Bayesian Detection of Convergent Rate Changes of Conserved Noncoding Elements on Phylogenetic Trees

Conservation of DNA sequence over evolutionary time is a strong indicator of function, and gain or loss of sequence conservation can be used to infer changes in function across a phylogeny. Changes in evolutionary rates on particular lineages in a phylogeny can indicate shared functional shifts, and thus can be used to detect genomic correlates of phenotypic convergence. However, existing methods do not allow easy detection of patterns of rate variation, which causes challenges for detecting convergent rate shifts or other complex evolutionary scenarios. Here we introduce PhyloAcc, a new Bayesian method to model substitution rate changes in conserved elements across a phylogeny. The method assumes several categories of substitution rate for each branch on the phylogenetic tree, estimates substitution rates per category, and detects changes of substitution rate as the posterior probability of a category switch.
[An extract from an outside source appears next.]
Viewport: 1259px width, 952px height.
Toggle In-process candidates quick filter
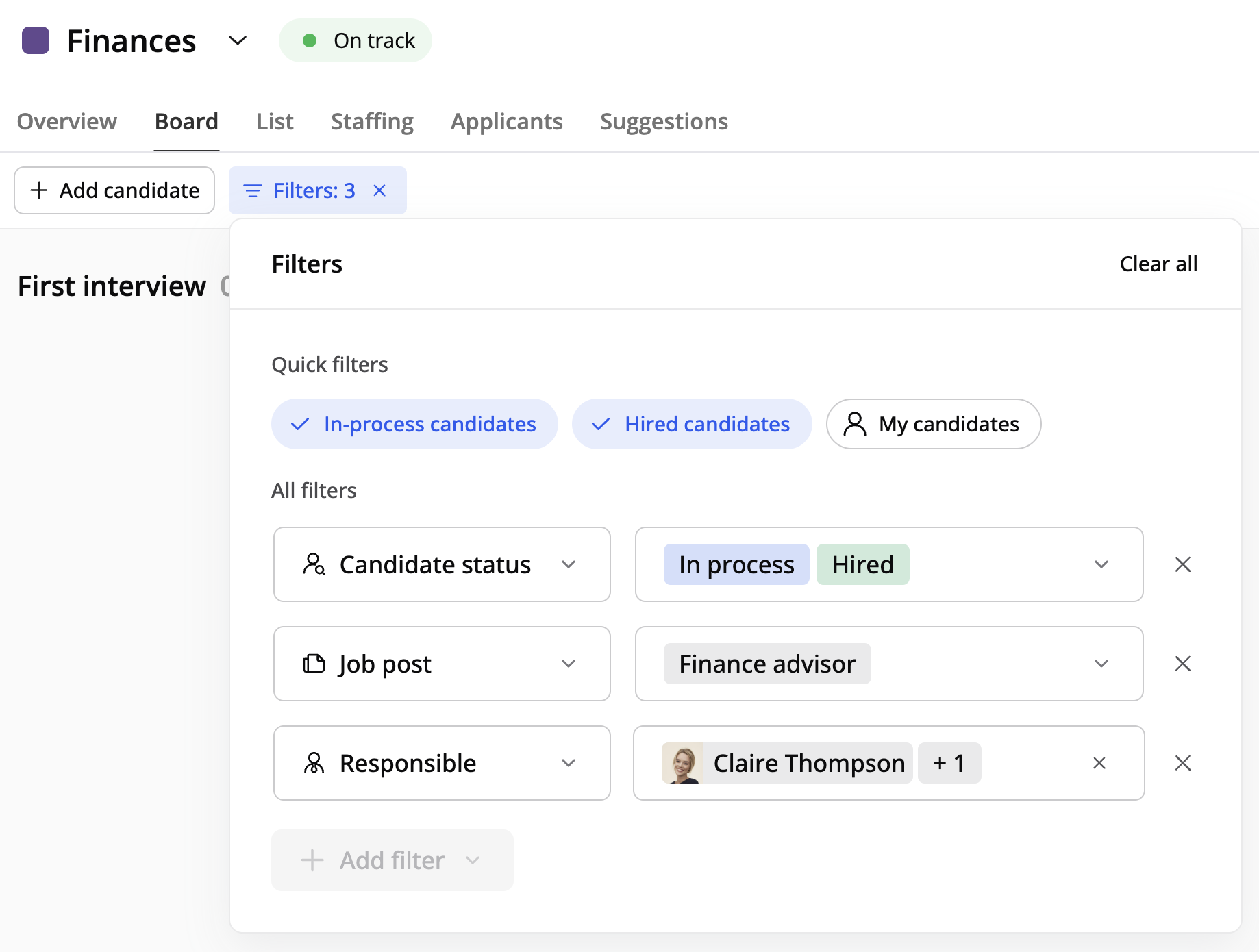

Simulations show that PhyloAcc can detect genomic regions with rate shifts in multiple target species better than previous methods and has a higher accuracy of reconstructing complex patterns of substitution rate changes than prevalent Bayesian relaxed clock models. We demonstrate the utility of PhyloAcc in two classic examples of convergent phenotypes: loss of flight in birds and the transition to marine life in mammals. In each case, our approach reveals numerous examples of conserved non-exonic elements with accelerations specific to the phenotypically convergent lineages. Our method is widely applicable to any set of conserved elements where multiple rate changes are expected on a phylogeny.